When you stop taking fluvoxamine, withdrawal syndrome may develop, although available data from preclinical and clinical studies have not revealed the occurrence of dependence on fluvoxamine treatment. The most common symptoms noted in case of drug withdrawal: dizziness, sensory disturbances (including paresthesia, visual disturbance and electric shock sensation), sleep disturbances (including insomnia and vivid dreams), agitation, irritability, confusion, emotional lability, headache, nausea and /or vomiting, diarrhea, sweating, palpitations, tremors and anxiety. Most of these symptoms are mild or moderate and self-limiting, but in some patients they can be severe and/or prolonged. These symptoms usually occur within the first few days after stopping treatment. For this reason, it is recommended to gradually reduce the dose of fluvoxamine before complete discontinuation according to the patient's condition.
Fluvoxamine should be used with caution in patients with a history of mania/hypomania. If the patient develops a manic phase, fluvoxamine should be discontinued.
Treatment of patients with liver or kidney failure should begin with the drug in a low dose; such patients require strict medical supervision. In rare cases, treatment with fluvoxamine may lead to an increase in liver enzyme activity, which is most often accompanied by corresponding clinical symptoms; in such cases, Fevarin® should be discontinued.
Data obtained from the treatment of elderly patients and younger patients indicate that there are no clinically significant differences between the daily doses usually used in them. However, dose increases in elderly patients should always be done more slowly and with greater caution.
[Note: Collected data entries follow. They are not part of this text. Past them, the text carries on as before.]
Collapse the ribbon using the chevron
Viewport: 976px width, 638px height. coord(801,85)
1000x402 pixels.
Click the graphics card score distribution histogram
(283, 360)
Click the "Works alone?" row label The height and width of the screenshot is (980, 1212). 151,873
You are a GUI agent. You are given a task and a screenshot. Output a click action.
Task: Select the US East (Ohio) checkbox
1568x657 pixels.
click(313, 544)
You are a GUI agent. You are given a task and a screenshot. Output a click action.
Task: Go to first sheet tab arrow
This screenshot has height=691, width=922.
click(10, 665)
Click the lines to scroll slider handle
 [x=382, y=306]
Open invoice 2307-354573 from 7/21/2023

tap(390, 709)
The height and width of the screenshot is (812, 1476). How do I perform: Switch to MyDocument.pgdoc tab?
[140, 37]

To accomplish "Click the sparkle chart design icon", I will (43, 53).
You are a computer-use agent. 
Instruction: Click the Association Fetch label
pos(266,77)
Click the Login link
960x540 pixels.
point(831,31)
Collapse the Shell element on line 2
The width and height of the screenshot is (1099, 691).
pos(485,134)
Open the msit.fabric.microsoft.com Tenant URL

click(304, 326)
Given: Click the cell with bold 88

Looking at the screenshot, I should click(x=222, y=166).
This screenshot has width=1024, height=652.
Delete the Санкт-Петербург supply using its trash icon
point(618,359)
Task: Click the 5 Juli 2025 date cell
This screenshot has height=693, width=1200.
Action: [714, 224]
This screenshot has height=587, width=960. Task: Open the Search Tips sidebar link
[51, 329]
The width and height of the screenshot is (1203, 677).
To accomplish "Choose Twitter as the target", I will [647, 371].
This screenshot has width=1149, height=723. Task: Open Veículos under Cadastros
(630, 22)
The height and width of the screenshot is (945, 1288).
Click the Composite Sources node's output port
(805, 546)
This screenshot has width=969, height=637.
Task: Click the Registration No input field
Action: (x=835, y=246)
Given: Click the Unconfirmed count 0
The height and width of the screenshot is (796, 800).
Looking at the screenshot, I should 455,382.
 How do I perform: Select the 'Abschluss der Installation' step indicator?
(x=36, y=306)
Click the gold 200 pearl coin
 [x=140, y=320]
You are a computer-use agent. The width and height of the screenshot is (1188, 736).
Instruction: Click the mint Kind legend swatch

A meta-analysis of placebo-controlled clinical trials of antidepressants in adult patients with mental disorders found an increased risk of suicidal behavior with antidepressants compared with placebo in patients younger than 25 years. When prescribing fluvoxamine, the risk of suicide should be weighed against the benefits of its use.
Use in pediatrics
Fluvoxamine should not be used to treat children and adolescents under 18 years of age, with the exception of patients with obsessive-compulsive disorder. Due to the lack of clinical experience, the use of fluvoxamine in children for the treatment of depression cannot be recommended. In clinical studies conducted among children and adolescents, suicidal behavior (suicidal attempts and thoughts) and hostility (mainly aggression, oppositional behavior and anger) were observed more often in patients receiving an antidepressant compared to those receiving placebo. If a treatment decision is made based on clinical need, the patient should be closely monitored for the emergence of suicidal symptoms.
Additionally, long-term safety data for children and adolescents regarding growth, development, and cognitive development are lacking.
Impact on the ability to drive vehicles and operate machinery
When used in healthy volunteers, Fevarin® in doses up to 150 mg did not affect or had an insignificant effect on the ability to drive a car and control machines. At the same time, there are reports of drowsiness noted during treatment with fluvoxamine. In this regard, until the final determination of the individual response to the drug, patients are advised to exercise caution when engaging in potentially hazardous activities.